# Excel 2003 Error "Not enough system resources to display completely"



## tammayrend (Feb 2, 2009)

Hi, I haven't found exactly the answer I am looking for so hope someone can help. 

When I use Excel 2003, on this computer I receive the error message "Not enough system resources to display completely." It happens when I open excel, and it happens every time I try to access a cell. I click "OK" then go to the next cell where the error message pops up again. This makes using excel VERY difficult and frustrating. 

We thought at first this was a memory issue, so I added RAM to the computer. Still no luck. Then my husband asked an IT guy at work and he made some comment about making sure there was enough "virtual memory" and tried making some changes with that - don't remember what they were but they didn't work either! I've even removed the software from the computer and tried reloading it - that didn't work either.

Please, please, please does anyone have any ideas on what to do to get this error message to go away and make it so that I can actually USE excel?!

Thanks!!!


----------



## DerekC (Jan 10, 2005)

I'm going to request that your post be moved to the business application forum. You will probably get better responses there.


----------



## etaf (Oct 2, 2003)

can you tell us 
1) How big the c: drive is 
2) How much free space is on the C: drive
3) Do you have a D: E: etc Harddrive Drive at all
5) How much ram you have
6) The windows system XP Vista etc? 

7) What zoom setting do you have on the spreadsheet set to 
8) Arethere other applications open


----------



## slurpee55 (Oct 20, 2004)

There are some limitations built into Excel as well. Read this:
http://support.microsoft.com/default.aspx?scid=kb;en-us;313275&Product=xlw2K


----------



## tammayrend (Feb 2, 2009)

This happens upon opening Excel, even before I add any formulas. It happens in ANY and all spreadsheets and does not happen when the same Excel sheets are opened in the computer upstairs - which is a laptop with less RAM and a smaller harddrive.
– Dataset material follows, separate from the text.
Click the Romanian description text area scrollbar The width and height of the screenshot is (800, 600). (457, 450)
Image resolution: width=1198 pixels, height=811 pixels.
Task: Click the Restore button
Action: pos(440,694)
I'll attempt to answer all the questions asked so far:

How big the c: drive is - 171 GB total = 59 GB used / 112 GB free

Do you have a D: E: etc Harddrive Drive at all - I have a back-up drive that is my D drive that is mostly full. 58 GB total = 57.5 GB used. No other harddrive.

How much ram you have - 3.0 GB RAM (I added RAM when this first started happening on this computer but it did not resolve the issue)

The windows system XP Vista etc? I am running XP home and Excel is from the Microsoft 2003 student package.

What zoom setting do you have on the spreadsheet set to - I have NO idea what this one means. When I open excel I haven't changed any settings (if that helps). And this would happen when I begin a "new" spreadsheet. I am not physically changing the "view"... (Not sure if that is what you were looking for...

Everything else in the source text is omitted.